Too Darned Complex
Today's business environment rewards flatter, more nimble organizations. Yet many HR leaders report feeling overwhelmed by complexity.
By Andrew R. McIlvaine
As most of you can probably attest, the role of an HR leader isn't getting any easier. In fact, more than half (52 percent) of the 1,293 HR leaders in a recent survey "strongly agree" that their role has required them to manage increasing levels of complexity in recent years.

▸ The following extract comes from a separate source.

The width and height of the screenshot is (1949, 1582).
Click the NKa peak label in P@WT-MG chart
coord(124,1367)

The survey, undertaken by Survey Shack and commissioned by Austin, Texas-based talent-management vendor Lumesse, also found that 61 percent reported feeling overwhelmed by complexity and 52 percent said they did not have the ability to full cope with it. Additionally, 60 percent said they did not have full confidence in their organizations' ability to manage complexity. Only 30 percent rated their leaders as "very able" to manage complexity, and the same number said their organizations included the ability to manage complexity as part of their leadership-selection and development processes.

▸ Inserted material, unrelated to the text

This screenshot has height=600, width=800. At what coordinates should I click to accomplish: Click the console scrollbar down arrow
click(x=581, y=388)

Nazneen Razi says that when it comes to dealing with increased complexity, she understands where the survey respondents are coming from. Razi, the CHRO of Health Care Service Corp., a Chicago-based health-insurance company that administers Blue Cross/Blue Shield plans in five states, has been hard at work helping HCSC's 18,000 employees adjust to the changes that the Affordable Care Act is imposing on her industry -- and her organization's business model. HCSC is, as a result of the law, selling health plans directly to consumers via healthcare exchanges in addition to its traditional business of selling group plans to businesses.
"We really have no idea what the healthcare industry is going to look like next year and in the future -- the situation could not possibly be more complex," she says.
Other companies are struggling to become more nimble. Cisco recently announced it would trim 4,000 employees, or 5 percent of its workforce, from its organization in anticipation of a difficult next few quarters, CEO John Chambers said during a briefing for analysts.
"We've got to take out middle-level management," he said. "What I'm really after is not speed of decisions but speed of implementation."
Mike Salvarezza, a "corporate culture leader" at LRN, a New York-based firm that advises large companies on culture and ethics, says he sees many companies wrestling with similar issues.
"I think our clients are struggling with a sense of gridlock -- how can they transform their organizations and business model to meet the growth demands of this century?"
Many companies have organizational structures that may have worked well in the past but are no longer effective today, he says.
Salvarezza says LRN has worked with clients recently that have decided to strip away their old hierarchical structures in favor of flatter organizational models that promote collaboration.
"A lot of what people hold on to with these traditional structures is power, authority and control -- because there's a lack of trust that people are going to do the right thing in the absence of such structures," he says.
However, replacing rigid controls with a flatter model often requires having a "trust-based" culture within the organization, says Salvarezza. Although there's no magic formula to creating this, he says it often starts with a company's code of conduct.
"Historically, codes of conduct have been very rules-based -- 'Thou shalt not do this' and so on," he says. A code of conduct based on trust should instead emphasize the values the organization wants employees to uphold, says Salvarezza.
Next, HR should create corporate policies that promote trust, he says.
"Budgeting, performance reviews, time-off policies -- go deep on all the things that send a message to people on how they're trusted," he says. "By switching to an unlimited time-off policy, for example, you're emphasizing the importance of trust."
As companies move toward a flatter, less-formal organizational structure, they typically find that some employees adjust to the new structure better than others, says Stephen Townsend, director for global alliances and networks at Newtown Square, Pa.-based Project Management Institute, publisher of the recently released Managing Change in Organizations: A Practice Guide.
"In some cases you've got people who've been with the organization for many years, who've grown up with this hierarchical structure and aren't prepared to learn anything new or behave differently," he says. "Then you've got younger people who are used to everything being in a constant state of change, so they're more adaptable -- yet they're lacking in experience and capabilities."
A key part of effective change management -- which will make it more likely that both groups will accept the new structure -- is the ability of executives to translate the new strategy so employees understand what is critical and important, says Townsend.
At HCSC, Razi has brought in change-management consultants to help the organization prepare for the ACA and is working with business leaders to create new learning platforms to help employees master their new roles. She's also done some work around flattening HCSC's organizational structure. But one of her most important tasks amidst all the changes, she says, is reminding employees of the company's underlying mission.
"Our 'north star' is our purpose statement, which is 'To Do Everything In Our Power to Stand With Our Members in Sickness and in Health,' " says Razi, adding that a recent employee-engagement survey revealed that engagement numbers on "purpose" have gone from 68 percent in 2011 to 88 percent this year.
"If you can rally everything you do around that purpose, it gives people the energy they need."